### WORK INSTRUCTIONS
Below are some lines of data. Return all of them as they are.

Dataset entries:
◇ ◇ ◇ ◇ ◇

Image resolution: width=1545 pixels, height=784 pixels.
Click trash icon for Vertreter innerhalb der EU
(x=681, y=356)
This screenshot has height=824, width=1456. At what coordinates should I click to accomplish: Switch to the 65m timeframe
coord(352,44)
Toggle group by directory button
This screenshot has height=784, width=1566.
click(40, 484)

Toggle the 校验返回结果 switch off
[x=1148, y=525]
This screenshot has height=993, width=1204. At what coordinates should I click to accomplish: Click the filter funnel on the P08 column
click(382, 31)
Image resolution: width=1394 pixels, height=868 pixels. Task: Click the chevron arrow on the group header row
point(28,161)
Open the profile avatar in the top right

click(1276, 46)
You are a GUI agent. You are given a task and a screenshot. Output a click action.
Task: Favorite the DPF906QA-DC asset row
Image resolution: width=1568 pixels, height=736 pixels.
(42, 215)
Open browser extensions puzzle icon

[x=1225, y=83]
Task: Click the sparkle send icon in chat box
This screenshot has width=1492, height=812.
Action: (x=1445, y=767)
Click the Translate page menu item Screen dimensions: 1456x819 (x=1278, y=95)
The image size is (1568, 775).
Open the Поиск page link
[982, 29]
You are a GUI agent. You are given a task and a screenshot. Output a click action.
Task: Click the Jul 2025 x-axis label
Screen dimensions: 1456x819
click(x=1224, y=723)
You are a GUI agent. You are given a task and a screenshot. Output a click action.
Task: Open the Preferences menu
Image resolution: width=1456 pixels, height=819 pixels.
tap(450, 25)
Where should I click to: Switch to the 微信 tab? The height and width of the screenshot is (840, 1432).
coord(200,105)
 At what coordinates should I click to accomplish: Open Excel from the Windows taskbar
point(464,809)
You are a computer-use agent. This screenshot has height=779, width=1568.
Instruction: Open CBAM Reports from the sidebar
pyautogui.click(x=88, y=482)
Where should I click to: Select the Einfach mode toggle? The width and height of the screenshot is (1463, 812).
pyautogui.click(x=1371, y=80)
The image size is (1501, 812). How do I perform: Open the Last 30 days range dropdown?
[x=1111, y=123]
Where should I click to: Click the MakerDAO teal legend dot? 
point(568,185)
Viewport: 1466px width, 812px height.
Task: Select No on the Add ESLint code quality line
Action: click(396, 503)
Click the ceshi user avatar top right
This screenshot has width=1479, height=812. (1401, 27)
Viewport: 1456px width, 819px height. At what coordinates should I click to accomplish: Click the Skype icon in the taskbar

◇ ◇ ◇ ◇ ◇

### SOLUTION FOR THIS EXERCISE
Image resolution: width=1545 pixels, height=784 pixels.
Click trash icon for Vertreter innerhalb der EU
(x=681, y=356)
This screenshot has height=824, width=1456. At what coordinates should I click to accomplish: Switch to the 65m timeframe
coord(352,44)
Toggle group by directory button
This screenshot has height=784, width=1566.
click(40, 484)

Toggle the 校验返回结果 switch off
[x=1148, y=525]
This screenshot has height=993, width=1204. At what coordinates should I click to accomplish: Click the filter funnel on the P08 column
click(382, 31)
Image resolution: width=1394 pixels, height=868 pixels. Task: Click the chevron arrow on the group header row
point(28,161)
Open the profile avatar in the top right

click(1276, 46)
You are a GUI agent. You are given a task and a screenshot. Output a click action.
Task: Favorite the DPF906QA-DC asset row
Image resolution: width=1568 pixels, height=736 pixels.
(42, 215)
Open browser extensions puzzle icon

[x=1225, y=83]
Task: Click the sparkle send icon in chat box
This screenshot has width=1492, height=812.
Action: (x=1445, y=767)
Click the Translate page menu item Screen dimensions: 1456x819 (x=1278, y=95)
The image size is (1568, 775).
Open the Поиск page link
[982, 29]
You are a GUI agent. You are given a task and a screenshot. Output a click action.
Task: Click the Jul 2025 x-axis label
Screen dimensions: 1456x819
click(x=1224, y=723)
You are a GUI agent. You are given a task and a screenshot. Output a click action.
Task: Open the Preferences menu
Image resolution: width=1456 pixels, height=819 pixels.
tap(450, 25)
Where should I click to: Switch to the 微信 tab? The height and width of the screenshot is (840, 1432).
coord(200,105)
 At what coordinates should I click to accomplish: Open Excel from the Windows taskbar
point(464,809)
You are a computer-use agent. This screenshot has height=779, width=1568.
Instruction: Open CBAM Reports from the sidebar
pyautogui.click(x=88, y=482)
Where should I click to: Select the Einfach mode toggle? The width and height of the screenshot is (1463, 812).
pyautogui.click(x=1371, y=80)
The image size is (1501, 812). How do I perform: Open the Last 30 days range dropdown?
[x=1111, y=123]
Where should I click to: Click the MakerDAO teal legend dot? 
point(568,185)
Viewport: 1466px width, 812px height.
Task: Select No on the Add ESLint code quality line
Action: click(396, 503)
Click the ceshi user avatar top right
This screenshot has width=1479, height=812. (1401, 27)
Viewport: 1456px width, 819px height. At what coordinates should I click to accomplish: Click the Skype icon in the taskbar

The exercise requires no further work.